Au quatrième vol de la journée M.Wright prend comme passager le commandant Boutieaux directeur du parc aérostatique de Chalais-Meudon. Quand nous avons passé sur la tête des spectateurs, dit le commandant Boutieaux, ces derniers étaient assurément plus inquiets que moi. Mais ce que j’ai le plus admiré, c’est le long vol effectué presque au ras de terre, si bas qu’il me semblait qu’en me penchant un peu j’aurais pu arracher une touffe de bruyère au passage. C’est là surtout que j’ai bien vu combien M.Wright est maître de sa manoeuvre. Cette manoeuvre d’ailleurs que je croyais délicate et compliquée, m’a paru au contraire fort simple quand j’ai pu l’examiner de près. Les changements de direction et d’altitude, les virages sont obtenus grâce à des mouvements de très peu d’amplitude, qu’avec un peu de pratique on doit arriver à exécuter presque automatiquement. L’aéroplane n’est pas plus difficile à conduire qu’une bicyclette ou qu’une automobile et je suis convaincu que n’importe quel pilote, connaissant le cyclisme et ayant quelque pratique de l’aérostation serait, après une étude relativement courte, capable de renouveler les expériences de M.Wright. Le problème de l’aviation est résolu en principe. Il y a assurément des perfectionnements à trouver, mais je suis certain qu’on les trouvera très vite. Un fait est acquis. On était à côté du problème quand on s’évertuait à chercher le moteur léger. Il est bien démontré que le poids du moteur peut sans inconvénients être augmenté de 20 ou 25 kg. Ce qui reste à trouver, c’est le moteur capable de fonctionner sans panne et sans ravitaillement pendant 4 ou 5 heures. Et le commandant Boutieaux, s’adressant à Léon Bollée, lui dit : C’est affaire à vous de nous le fournir, et je suis convaincu que, si vous voulez le chercher, vous le trouverez rapidement. Le commandant ajoute : Une expérience aussi reste à faire. Il faudrait que l’aéroplane ne se contentât pas d’évoluer sur le terrain libre d’un champ de manoeuvre. Il faudrait qu’il se rendît, à travers la campagne, à un point déterminé, et revînt à son point de départ. Il ferait ainsi une réponse péremptoire à toutes les objections. Il appartient à M.Wright de faire cette expérience. Il est certainement en état de la faire avec succès, et j’espère bien qu’avant de quitter la France, il ne laissera pas à un autre l’honneur de la tenter.

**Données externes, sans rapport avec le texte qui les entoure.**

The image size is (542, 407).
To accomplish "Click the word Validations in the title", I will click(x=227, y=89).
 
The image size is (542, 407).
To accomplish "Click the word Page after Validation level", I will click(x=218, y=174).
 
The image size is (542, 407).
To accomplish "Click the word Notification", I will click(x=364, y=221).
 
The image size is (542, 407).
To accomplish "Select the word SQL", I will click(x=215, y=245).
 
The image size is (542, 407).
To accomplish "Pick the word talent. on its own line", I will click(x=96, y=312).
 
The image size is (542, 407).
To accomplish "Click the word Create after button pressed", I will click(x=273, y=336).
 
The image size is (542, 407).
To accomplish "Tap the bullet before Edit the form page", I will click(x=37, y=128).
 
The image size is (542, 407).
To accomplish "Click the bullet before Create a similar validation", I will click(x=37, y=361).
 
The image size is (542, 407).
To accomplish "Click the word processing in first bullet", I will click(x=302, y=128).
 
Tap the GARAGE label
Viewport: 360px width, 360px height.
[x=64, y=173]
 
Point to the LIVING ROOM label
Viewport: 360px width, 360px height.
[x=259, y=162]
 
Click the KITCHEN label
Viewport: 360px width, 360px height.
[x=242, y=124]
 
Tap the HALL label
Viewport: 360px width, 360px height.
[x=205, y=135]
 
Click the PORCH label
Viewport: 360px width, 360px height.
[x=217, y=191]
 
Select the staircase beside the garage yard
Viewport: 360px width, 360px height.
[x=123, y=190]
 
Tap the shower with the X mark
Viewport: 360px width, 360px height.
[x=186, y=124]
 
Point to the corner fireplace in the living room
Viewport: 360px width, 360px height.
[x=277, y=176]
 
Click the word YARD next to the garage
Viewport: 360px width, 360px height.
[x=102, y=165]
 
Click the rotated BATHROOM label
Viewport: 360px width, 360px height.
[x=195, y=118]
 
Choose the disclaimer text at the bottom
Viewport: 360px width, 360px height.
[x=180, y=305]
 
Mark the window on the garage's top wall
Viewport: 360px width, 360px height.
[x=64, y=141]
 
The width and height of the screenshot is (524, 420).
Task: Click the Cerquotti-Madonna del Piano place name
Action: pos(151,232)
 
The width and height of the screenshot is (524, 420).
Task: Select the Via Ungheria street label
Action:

Le commandant Boutieaux déclare que les critiques adressées au mode de départ adopté par M.Wright, pylône, rail, ne lui paraissent pas fondées. Des objections peuvent être faites à tous les procédés de départ. Celui qu’a adopté M.Wright lui paraît être une solution très élégante du problème. Et si l’aviation se développe, si les aéroplanes deviennent capables de franchir des étapes déterminées, il ne sera pas difficile de leur préparer à l’étape des pylônes et des rails, qui leur serviront à reprendre leur vol. Ce système serait encore préférable à celui des roues qui alourdiraient inutilement l’appareil, et M.Wright n’a nullement besoin de joindre des roues à son appareil, comme il se dit prêt à le faire.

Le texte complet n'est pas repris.